⭐⭐⭐⭐ out of 5
This is a weird kinda book... it's not fiction, but at the same time it's not non-fiction either... it's a kind of mix between the two - a fun, thoughtful book presented in a unique way that gets the reader thinking in new, better, more positive ways - great work, Neal!
I'm knocking the star off because of some of the illustrations - they look like they've been downloaded, cut out, pasted onto the page and a drop-shadow added.
I'm arachnaphobic, so seeing all these drawings of spiders sends my anxiety through the roof, but I've literally just learnt that small spiders prefer darker rooms because there is less light and therefore less insects milling about. In the two decades I've been living here I've seen maybe 3 or 4 big, strong spiders in total, but there are more fragile spiders, especially during the darker months, so does that mean that we've got the level of light in all our rooms just about right so that I don't come into contact with the 8-legged creatures?
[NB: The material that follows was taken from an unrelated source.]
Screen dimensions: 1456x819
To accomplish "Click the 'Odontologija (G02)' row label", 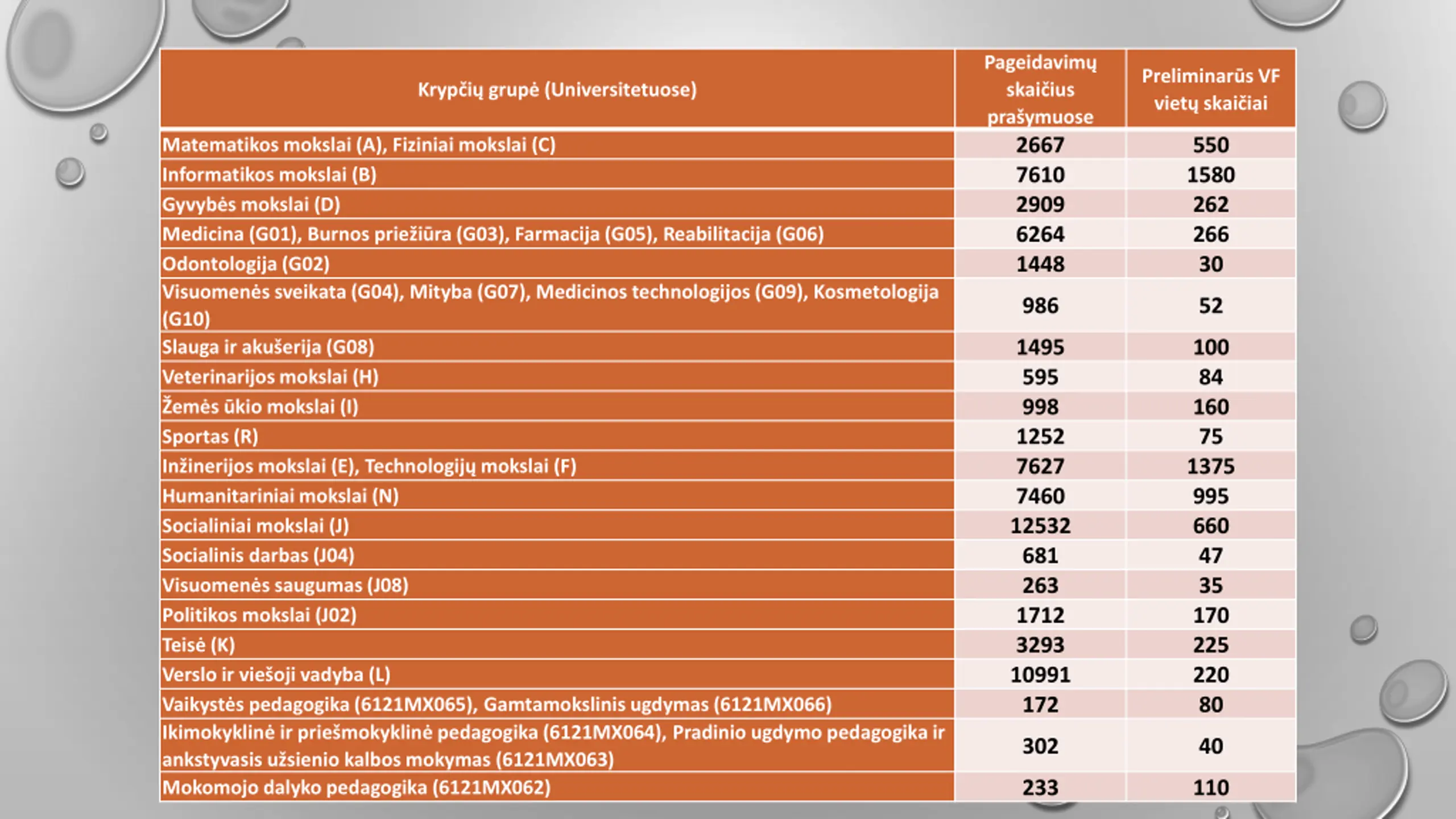I will [x=246, y=264].
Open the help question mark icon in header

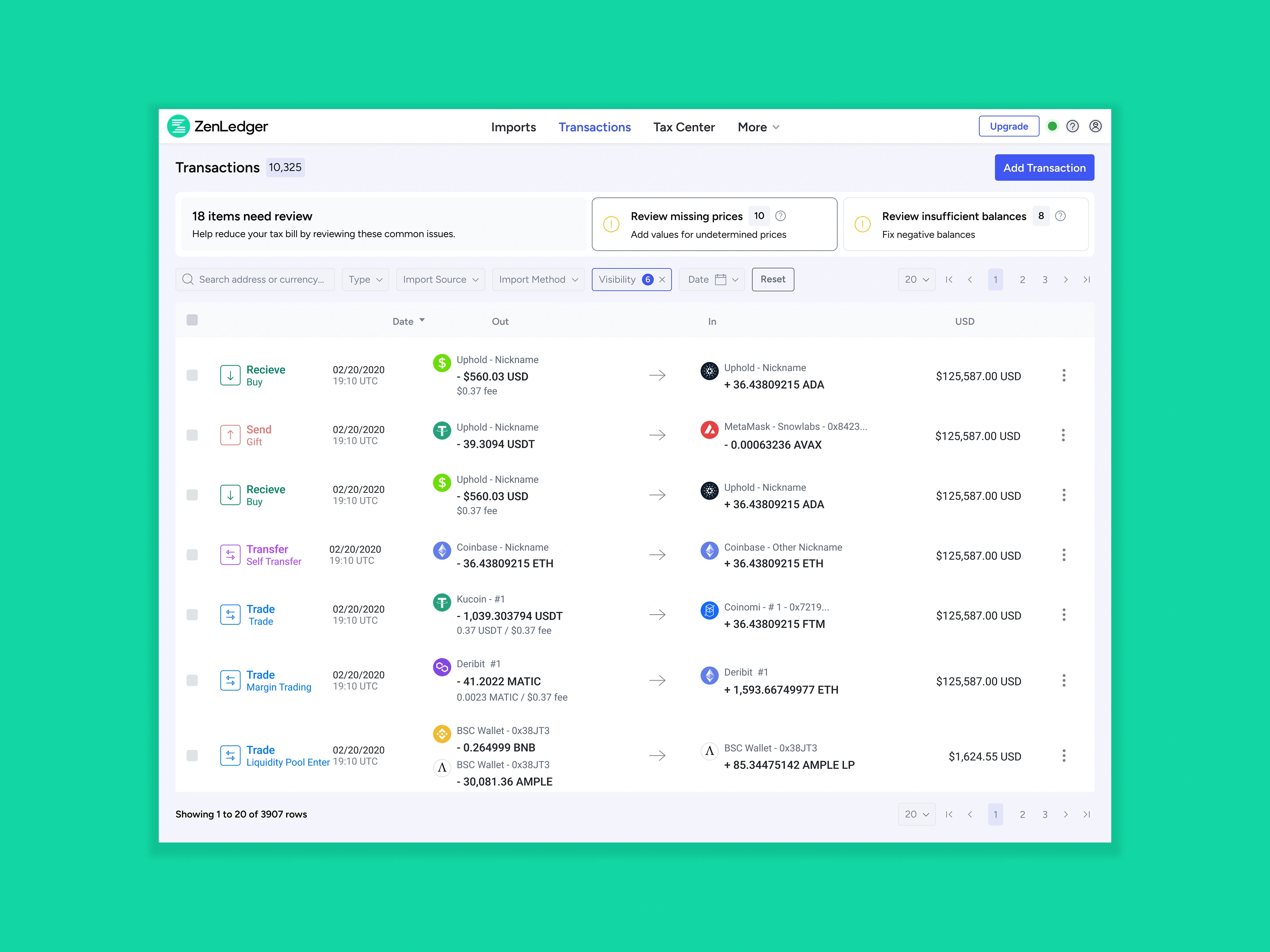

The comparisons are good and well-thought-out that make you consider different situations and would get an older child thinking more outside the box than maybe they did before. I'm thinking that either some of the word choices need to be more considered for Middle-Graders or the language in general needs to be more mature for teens.
The measurements need to be metric... there's no way a child or even a teen would know how far away "200 feet" is, or how wide the wingspan is at "seven feet" - at the time of writing this review, I'm 42 years old and even *I* don't know how far that is lol The next page says "3 to 5 inches" and there's no way a 9 year old would be willing to sit there and multiply things by two and a half centimetres and they may forget to ask their parents or even grandparents what that is in metric measurements they can understand. A teen might be slightly more willing to work it out, but it's more likely that they would give up without even trying.
Ah-ha! The author has just said that he's 58 years old at the time he wrote the book, so that explains why he used imperial rather than metric measurements, but his readers are a lot younger than that and wouldn't have a clue what his measurements meant, just like he wouldn't have a clue about centimetres and grams!
There have been superscripts throughout the book that would confuse a 9 year old at best and frustrate a teen that they were expected to use their boring education from school English lessons in their free time... it's a book, not an interview or academic paper or even a college assignment and it's supposed to be aimed at younger readers (the author said it was a Young Adult novel, then changed his mind to Middle Grade when I asked him the age range it was aimed at - the book is marketed to Young Adults aka teens, but the author has now decided it's Middle Grade which is 9-12!).
Overall a very good read, the author just needs to sort out the early images and decide on the age that he's written for then stick to it. A well-deserved 4 stars.